(Prompt) Keeping each line exactly as it is, output all of the records.

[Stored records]
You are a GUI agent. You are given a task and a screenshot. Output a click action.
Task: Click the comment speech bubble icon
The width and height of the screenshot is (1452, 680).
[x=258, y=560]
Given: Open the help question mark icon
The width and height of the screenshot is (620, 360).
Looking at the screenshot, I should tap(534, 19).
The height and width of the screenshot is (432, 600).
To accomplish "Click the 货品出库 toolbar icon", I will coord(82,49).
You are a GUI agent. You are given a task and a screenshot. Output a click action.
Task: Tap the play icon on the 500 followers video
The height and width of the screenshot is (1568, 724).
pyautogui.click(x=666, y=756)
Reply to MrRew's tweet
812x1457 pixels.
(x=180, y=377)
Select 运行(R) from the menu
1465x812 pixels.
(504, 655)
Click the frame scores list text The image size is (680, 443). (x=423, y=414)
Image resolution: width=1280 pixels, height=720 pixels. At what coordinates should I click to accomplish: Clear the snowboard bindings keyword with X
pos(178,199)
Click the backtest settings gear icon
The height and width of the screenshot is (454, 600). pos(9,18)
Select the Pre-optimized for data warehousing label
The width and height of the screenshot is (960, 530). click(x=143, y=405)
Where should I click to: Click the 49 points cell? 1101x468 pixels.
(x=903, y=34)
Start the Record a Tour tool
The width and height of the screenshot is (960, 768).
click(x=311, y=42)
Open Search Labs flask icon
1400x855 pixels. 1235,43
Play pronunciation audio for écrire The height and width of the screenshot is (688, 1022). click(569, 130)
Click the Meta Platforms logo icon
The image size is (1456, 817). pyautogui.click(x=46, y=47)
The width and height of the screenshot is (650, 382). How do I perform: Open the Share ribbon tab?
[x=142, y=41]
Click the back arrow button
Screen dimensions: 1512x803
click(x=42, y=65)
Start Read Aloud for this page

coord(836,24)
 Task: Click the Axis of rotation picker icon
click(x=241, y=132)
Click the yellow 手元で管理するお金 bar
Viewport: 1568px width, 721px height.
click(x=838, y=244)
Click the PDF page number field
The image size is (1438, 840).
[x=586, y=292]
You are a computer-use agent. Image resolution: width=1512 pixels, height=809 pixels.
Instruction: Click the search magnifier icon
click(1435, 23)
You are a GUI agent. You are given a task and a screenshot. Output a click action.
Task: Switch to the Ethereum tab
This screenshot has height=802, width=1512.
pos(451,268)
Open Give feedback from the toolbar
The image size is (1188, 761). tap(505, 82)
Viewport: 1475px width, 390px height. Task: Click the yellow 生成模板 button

(Written solution)
You are a GUI agent. You are given a task and a screenshot. Output a click action.
Task: Click the comment speech bubble icon
The width and height of the screenshot is (1452, 680).
[x=258, y=560]
Given: Open the help question mark icon
The width and height of the screenshot is (620, 360).
Looking at the screenshot, I should tap(534, 19).
The height and width of the screenshot is (432, 600).
To accomplish "Click the 货品出库 toolbar icon", I will coord(82,49).
You are a GUI agent. You are given a task and a screenshot. Output a click action.
Task: Tap the play icon on the 500 followers video
The height and width of the screenshot is (1568, 724).
pyautogui.click(x=666, y=756)
Reply to MrRew's tweet
812x1457 pixels.
(x=180, y=377)
Select 运行(R) from the menu
1465x812 pixels.
(504, 655)
Click the frame scores list text The image size is (680, 443). (x=423, y=414)
Image resolution: width=1280 pixels, height=720 pixels. At what coordinates should I click to accomplish: Clear the snowboard bindings keyword with X
pos(178,199)
Click the backtest settings gear icon
The height and width of the screenshot is (454, 600). pos(9,18)
Select the Pre-optimized for data warehousing label
The width and height of the screenshot is (960, 530). click(x=143, y=405)
Where should I click to: Click the 49 points cell? 1101x468 pixels.
(x=903, y=34)
Start the Record a Tour tool
The width and height of the screenshot is (960, 768).
click(x=311, y=42)
Open Search Labs flask icon
1400x855 pixels. 1235,43
Play pronunciation audio for écrire The height and width of the screenshot is (688, 1022). click(569, 130)
Click the Meta Platforms logo icon
The image size is (1456, 817). pyautogui.click(x=46, y=47)
The width and height of the screenshot is (650, 382). How do I perform: Open the Share ribbon tab?
[x=142, y=41]
Click the back arrow button
Screen dimensions: 1512x803
click(x=42, y=65)
Start Read Aloud for this page

coord(836,24)
 Task: Click the Axis of rotation picker icon
click(x=241, y=132)
Click the yellow 手元で管理するお金 bar
Viewport: 1568px width, 721px height.
click(x=838, y=244)
Click the PDF page number field
The image size is (1438, 840).
[x=586, y=292]
You are a computer-use agent. Image resolution: width=1512 pixels, height=809 pixels.
Instruction: Click the search magnifier icon
click(1435, 23)
You are a GUI agent. You are given a task and a screenshot. Output a click action.
Task: Switch to the Ethereum tab
This screenshot has height=802, width=1512.
pos(451,268)
Open Give feedback from the toolbar
The image size is (1188, 761). tap(505, 82)
Viewport: 1475px width, 390px height. Task: Click the yellow 生成模板 button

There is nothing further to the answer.